Meristem culture and micropropagation of a variety of ginger (Zingiber officinaleRosc.) with a high yield of oleoresin

Abstract

Summary Meristems of ginger with or without leaf primordia were induced to form shoots on three-quarter strength Murashige-Skoog’s (MS) medium containing sucrose 6%, coconut milk (CM) 20%, ascorbic acid (AA) 100 mg l⁻¹, glutamine (GL) 400 mg l⁻¹, activated charcoal (AC) 250 mg l⁻¹, 6-benzylaminopurine (BAP) 0.5 mg l⁻¹, indolebutyric acid (IBA) 0.4 mg l⁻¹ and agar 0.8%. Meristem-derived shoots exhibited consistent multiplication on three-quarter strength MS medium containing sucrose (3%), AA (100 mg l⁻¹), AC (100 mg l⁻¹), BAP (4–5 mg l⁻¹) and agar (0.8%).
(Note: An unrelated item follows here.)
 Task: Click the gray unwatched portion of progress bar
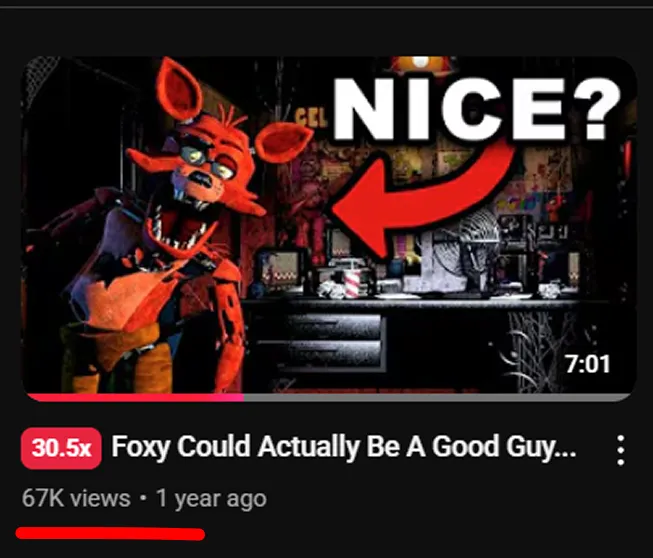437,398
Liquid media (agitated or static) were less effective than a solid (agar-gelled) medium for micropropagation. Kinetin and naphthalene acetic acid (NAA) incorporated at various levels (0.01–0.8 mg l⁻¹) with or without added BAP and IBA neither improved plantlet formation nor enhanced shoot multiplication. The in vitro plants were successfully established in vivo and the rhizome yield was comparable with that of plants grown by conventional methods.